UNESCO, Paris, 19-23 February 1996

Electronic Data Archiving and Access

By: D. G. Law, King’s College London, UK.

Perhaps unusually in a scientific conference considering electronic publishing in science, my contribution comes as that of a mediaeval historian. Others will consider the management of current scientific information, but I wish to set before you the requirements of the historic record. This is an area which has scarcely been mapped, far less explored, and I aim to do no more than outline the problems we face. For the purposes of this paper I propose to divide electronic information into four categories:

1) Commercially published -----the equivalent of the scholarly journal

2) Working papers---grey literature, pre-prints, personal web pages etc.

3) Raw data----satellite data, survey data

4) scientific archives----working papers and correspondence of scientists

Having explored each of these I shall look at some of their common features and at the standards issues which unite them. The point of this division is to stress very strongly that the preservation of the scientific record is about much more than the archiving of journals.

It has been claimed that only some thirty-five European institutions have remained largely unchanged since the Middle Ages. One is the Papacy; one is the Tynwald of the Isle of Man; one is Mount Athos; one is the Parliament of Iceland and the other thirty-one are universities. Not a publisher amongst them. Indeed for a publisher to survive the seventy years of the copyrights they so assiduously collect would be worthy of remark. Historically we have looked to the universities in general, and to their libraries in particular, to archive the scholarly record. Publishers, quite properly, owe their concerns to shareholders and not to science. Mild amusement may be gained in any publishing house by asking to see their archive of publications. Through ignorance, innocence or incompetence; through take-overs, bankruptcy and simple folly, they do not exist.
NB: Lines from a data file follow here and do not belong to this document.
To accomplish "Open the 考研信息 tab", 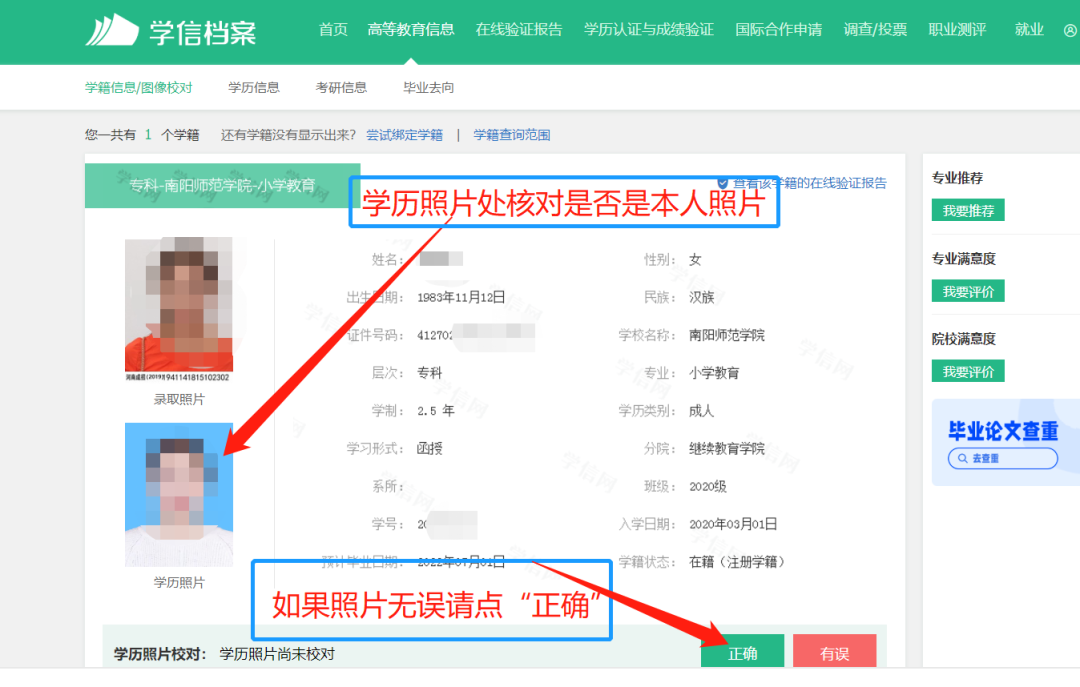I will (x=341, y=88).
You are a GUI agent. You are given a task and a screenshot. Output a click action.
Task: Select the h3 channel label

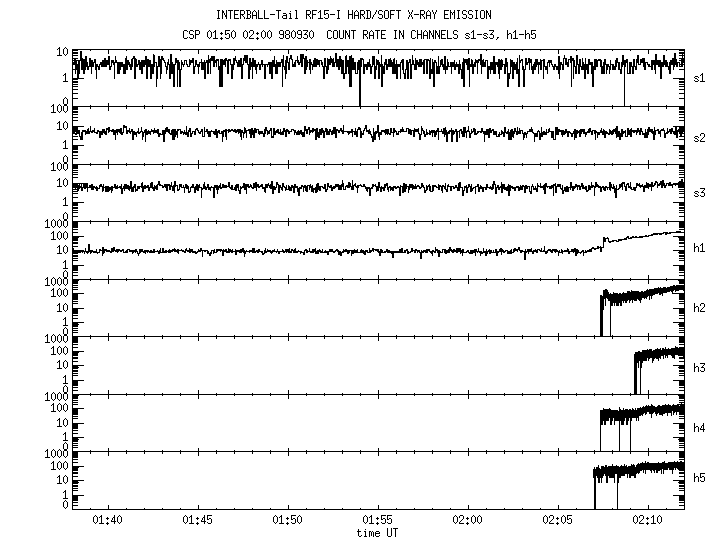tap(699, 366)
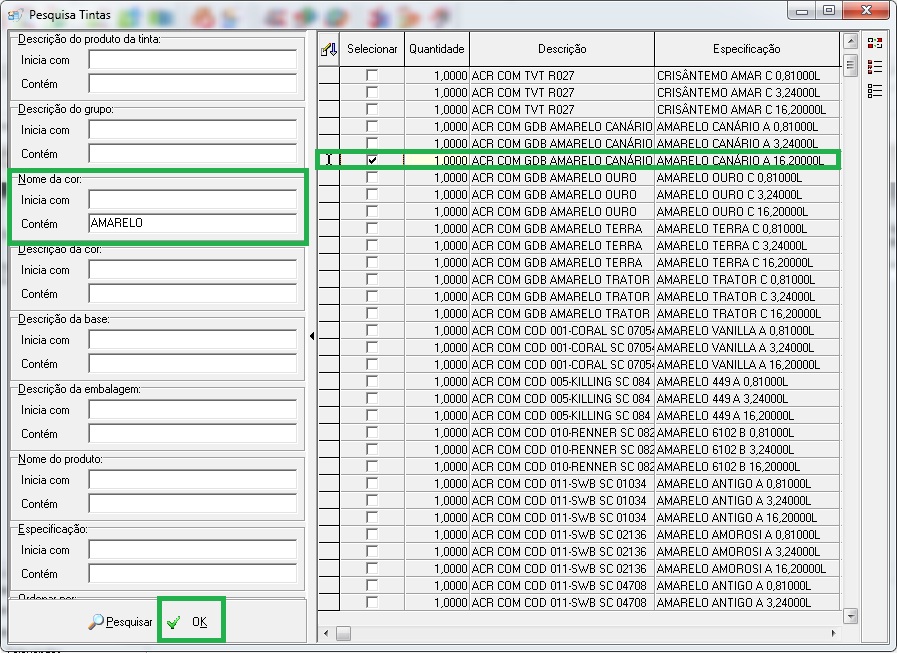Viewport: 897px width, 653px height.
Task: Click the deselect all rows icon
Action: coord(874,90)
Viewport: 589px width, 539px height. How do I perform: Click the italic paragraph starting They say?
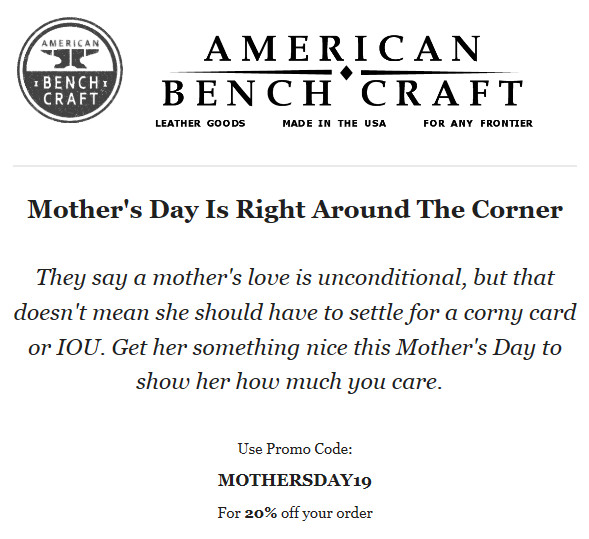point(295,330)
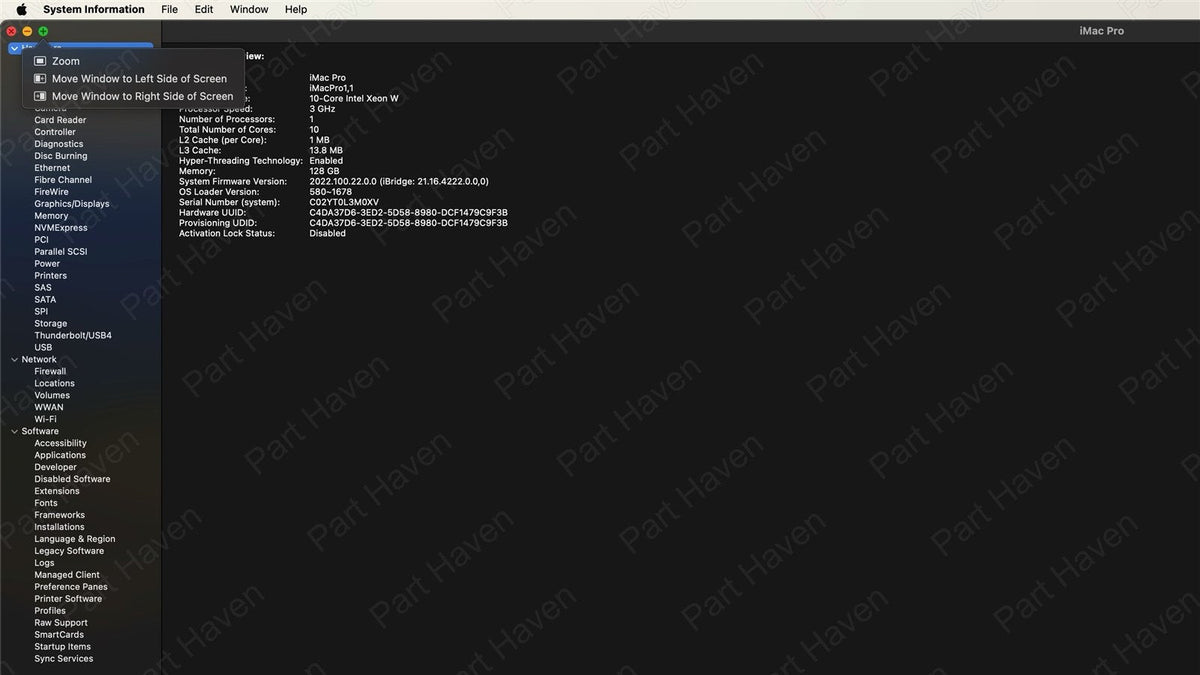Select Applications under Software
This screenshot has height=675, width=1200.
pyautogui.click(x=60, y=456)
At the beginning of the nineteenth century, it was said of Thomas Young the Edinburgh physician that he was the last man who new everything. The interesting point here is that as late as 1800 it was considered plausible to know everything and in a sense to act as one’s own archive. When this became impossible the access model which developed thrived under legal deposit. By and large legal deposit exists only for the printed word. If we look at commercially published electronic information which is beginning to appear uniquely in electronic formats, a first, and I would argue essential, step is to legislate universally for the legal deposit of electronic materials in schemes managed by our national libraries. I stress managed by. The technical skills and huge costs involved in managing data centres would not be welcome to them and in many cases would duplicate existing service centres. The costs of running such centres are huge and the skills very different from those of traditional librarians. One further point should perhaps be clarified. For the purposes of legal deposit, the requirement is that national libraries be given one or more copies of electronic materials to store for historic use and not that they immediately set up public services in competition with the publishers. Scientific value has a limited commercial currency, but when that is exhausted we must have pre-assured access routes. The time to ensure this is now and not in seventy years when copyright expires. Thus moves to ensure legal deposit should be a key outcome of this meeting.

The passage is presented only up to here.